The only issue that enjoys unanimity between US Republicans and Democrats is de-sinicization and the US trade and tariff policy vis-a-vis China. Sure enough, no Chinese policy pivot would put a floor under China’s economy, soften the US tariff impact and stabilize consumer prices faster than a weaker yuan. 

Thus, it may seem tempting for China to resort to ‘some’ devaluation to keep its export prices competitive against tariffs, minimize growth losses and maximize employment, while also reducing foreign capital outflows. 

Also read: US elections 2024 outcome is set to reshape India trade ties

During Trump’s first presidency, the yuan weakened about 5% against the dollar during the initial round of US tariffs on Chinese goods in 2018, and declined another 1.5% a year later when trade tensions escalated.

But then, nothing would unite Democrats and Republicans in their ire faster than China devaluing its yuan. A weaker yuan might prompt the US to raise China tariffs further. Or even try weakening the dollar in trying to beat China at its own game. 

Not surprisingly, as the odds shorten of China joining a race to the bottom on exchange rates, financial and political risks rise for the global economy.

All of this, in turn, will weigh heavily on EM currencies and even the rupee could suffer collateral damage in the process. In a world caught up in the weaponization of trade and currencies, RBI will find its way harder to keep the rupee ‘steady.’

The world’s largest central banks have already changed tack decisively during 2024. The US Federal Reserve cut its policy rate last week by 25 basis points, after its 50-basis-points cut in September. 

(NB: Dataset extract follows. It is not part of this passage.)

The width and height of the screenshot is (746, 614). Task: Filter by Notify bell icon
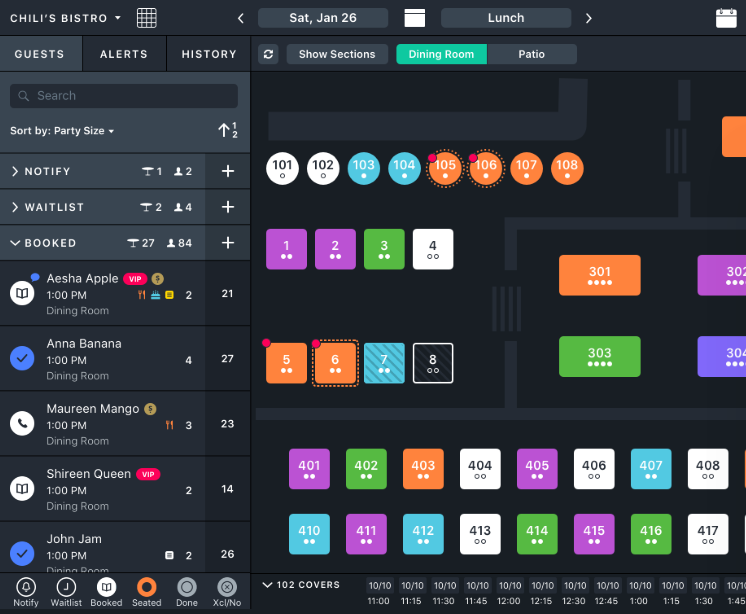click(x=26, y=587)
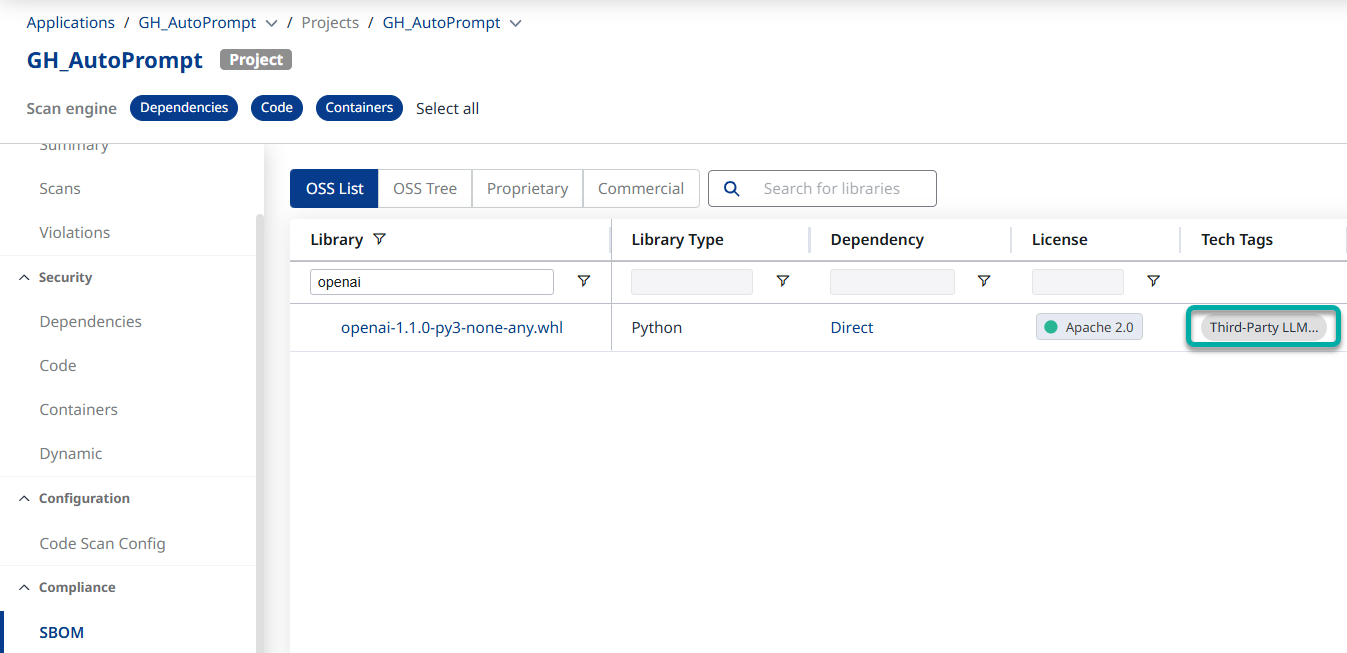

The European Central Bank has been cutting rates and the Bank of Japan has made a significant departure from its long-standing ultra-loose monetary policy. 

China’s central bank seems at the cusp of another change, and Trump’s assumption of power in the US next year could tip its currency and forex management policy.

Thus, RBI, more than others, would be closely monitoring monetary policy cycles elsewhere, apart from US policy shifts on trade and tariffs that could fuel a fresh round of American inflation, which in turn would circuitously affect emerging economies. 

In case there is a rise in imported inflationary pressure, RBI may keep its repo rate higher for longer. That would be positive for the rupee, but it must balance the interests of exporters as well as importers.

The other avenue that RBI will rely upon to tackle excessive volatility, sharp capital outflows or sudden forex moves is the drawing down of its war chest of forex reserves that it has been fortifying lately in anticipation of this very environment. 

Also read: Mint Primer | Rupee’s sharp slide: How much lower can it go?

With a relatively small current account deficit and high reserves, India will suffer less. Yet, it may have to burn some reserves to preserve financial stability and defend the rupee without falling afoul of a hawkish US administration.

Governor Shaktikanta Das and team RBI have come up trumps so far in their battles with global uncertainty and volatility and it will be interesting to see how they tackle the unfolding scenario.

These are the author’s personal views.